[PROBLEM REQUIREMENTS]
Below are some entries; write out each one of them exactly.

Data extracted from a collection
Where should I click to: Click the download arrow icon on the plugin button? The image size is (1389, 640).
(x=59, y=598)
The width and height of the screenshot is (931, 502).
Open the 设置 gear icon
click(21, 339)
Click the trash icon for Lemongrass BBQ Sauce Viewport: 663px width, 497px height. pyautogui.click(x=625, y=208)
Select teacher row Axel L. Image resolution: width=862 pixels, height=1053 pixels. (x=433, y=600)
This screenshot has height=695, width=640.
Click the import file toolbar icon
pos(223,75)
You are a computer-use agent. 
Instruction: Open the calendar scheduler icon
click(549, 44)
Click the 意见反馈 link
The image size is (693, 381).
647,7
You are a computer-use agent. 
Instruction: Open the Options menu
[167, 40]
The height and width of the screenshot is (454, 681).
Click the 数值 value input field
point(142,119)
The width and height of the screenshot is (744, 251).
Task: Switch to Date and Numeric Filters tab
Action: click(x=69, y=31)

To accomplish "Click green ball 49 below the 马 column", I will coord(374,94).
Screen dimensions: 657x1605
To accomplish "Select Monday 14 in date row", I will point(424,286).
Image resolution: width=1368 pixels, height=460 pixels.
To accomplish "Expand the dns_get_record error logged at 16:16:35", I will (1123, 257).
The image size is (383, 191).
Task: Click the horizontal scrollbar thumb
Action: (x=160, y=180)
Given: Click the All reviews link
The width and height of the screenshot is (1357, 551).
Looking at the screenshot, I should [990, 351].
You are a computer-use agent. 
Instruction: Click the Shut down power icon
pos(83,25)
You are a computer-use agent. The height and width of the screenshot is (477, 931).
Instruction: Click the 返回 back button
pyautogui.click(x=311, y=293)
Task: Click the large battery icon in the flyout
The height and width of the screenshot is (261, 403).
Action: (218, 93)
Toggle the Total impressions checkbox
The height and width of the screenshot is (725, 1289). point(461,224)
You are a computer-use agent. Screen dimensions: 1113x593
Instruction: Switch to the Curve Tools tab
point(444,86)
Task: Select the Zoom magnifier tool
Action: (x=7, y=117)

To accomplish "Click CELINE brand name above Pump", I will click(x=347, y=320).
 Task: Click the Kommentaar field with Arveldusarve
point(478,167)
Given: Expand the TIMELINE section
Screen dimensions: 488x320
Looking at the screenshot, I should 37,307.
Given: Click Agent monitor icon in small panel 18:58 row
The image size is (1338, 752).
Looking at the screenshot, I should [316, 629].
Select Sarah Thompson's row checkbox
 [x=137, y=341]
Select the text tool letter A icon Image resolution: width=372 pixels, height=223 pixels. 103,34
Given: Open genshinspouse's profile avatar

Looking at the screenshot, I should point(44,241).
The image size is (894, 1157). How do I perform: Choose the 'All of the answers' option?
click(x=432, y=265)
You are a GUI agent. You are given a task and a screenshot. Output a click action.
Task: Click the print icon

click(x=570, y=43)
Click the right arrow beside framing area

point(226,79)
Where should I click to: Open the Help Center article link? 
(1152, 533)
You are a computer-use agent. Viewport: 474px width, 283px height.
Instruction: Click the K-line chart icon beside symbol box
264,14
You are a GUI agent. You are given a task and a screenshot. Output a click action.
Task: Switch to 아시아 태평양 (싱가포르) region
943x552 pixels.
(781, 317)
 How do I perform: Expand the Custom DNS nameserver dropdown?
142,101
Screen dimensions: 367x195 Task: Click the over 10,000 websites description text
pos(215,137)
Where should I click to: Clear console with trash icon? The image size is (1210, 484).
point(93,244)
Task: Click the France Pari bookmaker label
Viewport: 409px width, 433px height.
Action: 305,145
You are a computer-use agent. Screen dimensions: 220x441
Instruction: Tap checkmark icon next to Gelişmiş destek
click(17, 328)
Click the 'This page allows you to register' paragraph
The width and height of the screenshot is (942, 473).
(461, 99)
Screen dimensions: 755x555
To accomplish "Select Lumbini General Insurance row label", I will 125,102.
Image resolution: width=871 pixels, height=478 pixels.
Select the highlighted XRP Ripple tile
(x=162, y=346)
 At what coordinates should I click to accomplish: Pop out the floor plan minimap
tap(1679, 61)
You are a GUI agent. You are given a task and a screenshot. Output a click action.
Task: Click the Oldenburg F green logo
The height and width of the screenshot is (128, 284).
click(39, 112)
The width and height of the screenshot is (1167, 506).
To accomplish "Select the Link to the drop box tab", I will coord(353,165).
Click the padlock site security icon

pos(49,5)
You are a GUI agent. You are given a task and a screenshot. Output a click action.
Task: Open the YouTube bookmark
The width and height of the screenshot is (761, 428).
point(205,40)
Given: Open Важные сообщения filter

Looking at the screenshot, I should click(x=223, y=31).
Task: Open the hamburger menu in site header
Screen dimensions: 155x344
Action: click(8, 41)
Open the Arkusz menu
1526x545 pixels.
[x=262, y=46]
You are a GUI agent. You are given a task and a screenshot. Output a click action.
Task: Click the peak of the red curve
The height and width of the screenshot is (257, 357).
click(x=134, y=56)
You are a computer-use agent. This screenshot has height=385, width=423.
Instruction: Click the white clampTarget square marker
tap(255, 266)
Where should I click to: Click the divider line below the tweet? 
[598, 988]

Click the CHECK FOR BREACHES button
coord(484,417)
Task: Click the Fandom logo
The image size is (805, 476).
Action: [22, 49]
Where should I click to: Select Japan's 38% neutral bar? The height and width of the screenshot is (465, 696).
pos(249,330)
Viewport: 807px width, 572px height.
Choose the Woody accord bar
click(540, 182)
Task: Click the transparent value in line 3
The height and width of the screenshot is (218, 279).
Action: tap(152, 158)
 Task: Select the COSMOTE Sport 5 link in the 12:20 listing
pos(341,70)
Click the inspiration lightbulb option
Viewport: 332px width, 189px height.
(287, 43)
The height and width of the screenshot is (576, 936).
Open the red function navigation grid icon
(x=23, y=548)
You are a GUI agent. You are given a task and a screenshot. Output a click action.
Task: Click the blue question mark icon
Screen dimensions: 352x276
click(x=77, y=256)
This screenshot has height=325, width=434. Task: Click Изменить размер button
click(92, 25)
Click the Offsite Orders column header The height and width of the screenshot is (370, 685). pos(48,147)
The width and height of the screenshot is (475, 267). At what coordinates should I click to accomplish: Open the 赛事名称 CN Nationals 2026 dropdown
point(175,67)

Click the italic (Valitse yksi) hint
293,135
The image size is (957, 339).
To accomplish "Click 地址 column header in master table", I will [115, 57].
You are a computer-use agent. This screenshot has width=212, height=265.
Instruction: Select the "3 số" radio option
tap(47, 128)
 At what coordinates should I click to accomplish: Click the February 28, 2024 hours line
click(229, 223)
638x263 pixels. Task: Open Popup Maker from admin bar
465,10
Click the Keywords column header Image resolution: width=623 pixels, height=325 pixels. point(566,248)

[TASK RESPONSE]
Where should I click to: Click the download arrow icon on the plugin button? The image size is (1389, 640).
(x=59, y=598)
The width and height of the screenshot is (931, 502).
Open the 设置 gear icon
click(21, 339)
Click the trash icon for Lemongrass BBQ Sauce Viewport: 663px width, 497px height. pyautogui.click(x=625, y=208)
Select teacher row Axel L. Image resolution: width=862 pixels, height=1053 pixels. (x=433, y=600)
This screenshot has height=695, width=640.
Click the import file toolbar icon
pos(223,75)
You are a computer-use agent. 
Instruction: Open the calendar scheduler icon
click(549, 44)
Click the 意见反馈 link
The image size is (693, 381).
647,7
You are a computer-use agent. 
Instruction: Open the Options menu
[167, 40]
The height and width of the screenshot is (454, 681).
Click the 数值 value input field
point(142,119)
The width and height of the screenshot is (744, 251).
Task: Switch to Date and Numeric Filters tab
Action: click(x=69, y=31)

To accomplish "Click green ball 49 below the 马 column", I will coord(374,94).
Screen dimensions: 657x1605
To accomplish "Select Monday 14 in date row", I will point(424,286).
Image resolution: width=1368 pixels, height=460 pixels.
To accomplish "Expand the dns_get_record error logged at 16:16:35", I will (1123, 257).
The image size is (383, 191).
Task: Click the horizontal scrollbar thumb
Action: (x=160, y=180)
Given: Click the All reviews link
The width and height of the screenshot is (1357, 551).
Looking at the screenshot, I should [990, 351].
You are a computer-use agent. 
Instruction: Click the Shut down power icon
pos(83,25)
You are a computer-use agent. The height and width of the screenshot is (477, 931).
Instruction: Click the 返回 back button
pyautogui.click(x=311, y=293)
Task: Click the large battery icon in the flyout
The height and width of the screenshot is (261, 403).
Action: (218, 93)
Toggle the Total impressions checkbox
The height and width of the screenshot is (725, 1289). point(461,224)
You are a computer-use agent. Screen dimensions: 1113x593
Instruction: Switch to the Curve Tools tab
point(444,86)
Task: Select the Zoom magnifier tool
Action: (x=7, y=117)

To accomplish "Click CELINE brand name above Pump", I will click(x=347, y=320).
 Task: Click the Kommentaar field with Arveldusarve
point(478,167)
Given: Expand the TIMELINE section
Screen dimensions: 488x320
Looking at the screenshot, I should 37,307.
Given: Click Agent monitor icon in small panel 18:58 row
The image size is (1338, 752).
Looking at the screenshot, I should [316, 629].
Select Sarah Thompson's row checkbox
 [x=137, y=341]
Select the text tool letter A icon Image resolution: width=372 pixels, height=223 pixels. 103,34
Given: Open genshinspouse's profile avatar

Looking at the screenshot, I should point(44,241).
The image size is (894, 1157). How do I perform: Choose the 'All of the answers' option?
click(x=432, y=265)
You are a GUI agent. You are given a task and a screenshot. Output a click action.
Task: Click the print icon

click(x=570, y=43)
Click the right arrow beside framing area

point(226,79)
Where should I click to: Open the Help Center article link? 
(1152, 533)
You are a computer-use agent. Viewport: 474px width, 283px height.
Instruction: Click the K-line chart icon beside symbol box
264,14
You are a GUI agent. You are given a task and a screenshot. Output a click action.
Task: Switch to 아시아 태평양 (싱가포르) region
943x552 pixels.
(781, 317)
 How do I perform: Expand the Custom DNS nameserver dropdown?
142,101
Screen dimensions: 367x195 Task: Click the over 10,000 websites description text
pos(215,137)
Where should I click to: Clear console with trash icon? The image size is (1210, 484).
point(93,244)
Task: Click the France Pari bookmaker label
Viewport: 409px width, 433px height.
Action: 305,145
You are a computer-use agent. Screen dimensions: 220x441
Instruction: Tap checkmark icon next to Gelişmiş destek
click(17, 328)
Click the 'This page allows you to register' paragraph
The width and height of the screenshot is (942, 473).
(461, 99)
Screen dimensions: 755x555
To accomplish "Select Lumbini General Insurance row label", I will 125,102.
Image resolution: width=871 pixels, height=478 pixels.
Select the highlighted XRP Ripple tile
(x=162, y=346)
 At what coordinates should I click to accomplish: Pop out the floor plan minimap
tap(1679, 61)
You are a GUI agent. You are given a task and a screenshot. Output a click action.
Task: Click the Oldenburg F green logo
The height and width of the screenshot is (128, 284).
click(39, 112)
The width and height of the screenshot is (1167, 506).
To accomplish "Select the Link to the drop box tab", I will coord(353,165).
Click the padlock site security icon

pos(49,5)
You are a GUI agent. You are given a task and a screenshot. Output a click action.
Task: Open the YouTube bookmark
The width and height of the screenshot is (761, 428).
point(205,40)
Given: Open Важные сообщения filter

Looking at the screenshot, I should click(x=223, y=31).
Task: Open the hamburger menu in site header
Screen dimensions: 155x344
Action: click(8, 41)
Open the Arkusz menu
1526x545 pixels.
[x=262, y=46]
You are a GUI agent. You are given a task and a screenshot. Output a click action.
Task: Click the peak of the red curve
The height and width of the screenshot is (257, 357).
click(x=134, y=56)
You are a computer-use agent. This screenshot has height=385, width=423.
Instruction: Click the white clampTarget square marker
tap(255, 266)
Where should I click to: Click the divider line below the tweet? 
[598, 988]

Click the CHECK FOR BREACHES button
coord(484,417)
Task: Click the Fandom logo
The image size is (805, 476).
Action: [22, 49]
Where should I click to: Select Japan's 38% neutral bar? The height and width of the screenshot is (465, 696).
pos(249,330)
Viewport: 807px width, 572px height.
Choose the Woody accord bar
click(540, 182)
Task: Click the transparent value in line 3
The height and width of the screenshot is (218, 279).
Action: tap(152, 158)
 Task: Select the COSMOTE Sport 5 link in the 12:20 listing
pos(341,70)
Click the inspiration lightbulb option
Viewport: 332px width, 189px height.
(287, 43)
The height and width of the screenshot is (576, 936).
Open the red function navigation grid icon
(x=23, y=548)
You are a GUI agent. You are given a task and a screenshot. Output a click action.
Task: Click the blue question mark icon
Screen dimensions: 352x276
click(x=77, y=256)
This screenshot has height=325, width=434. Task: Click Изменить размер button
click(92, 25)
Click the Offsite Orders column header The height and width of the screenshot is (370, 685). pos(48,147)
The width and height of the screenshot is (475, 267). At what coordinates should I click to accomplish: Open the 赛事名称 CN Nationals 2026 dropdown
point(175,67)

Click the italic (Valitse yksi) hint
293,135
The image size is (957, 339).
To accomplish "Click 地址 column header in master table", I will [115, 57].
You are a computer-use agent. This screenshot has width=212, height=265.
Instruction: Select the "3 số" radio option
tap(47, 128)
 At what coordinates should I click to accomplish: Click the February 28, 2024 hours line
click(229, 223)
638x263 pixels. Task: Open Popup Maker from admin bar
465,10
Click the Keywords column header Image resolution: width=623 pixels, height=325 pixels. point(566,248)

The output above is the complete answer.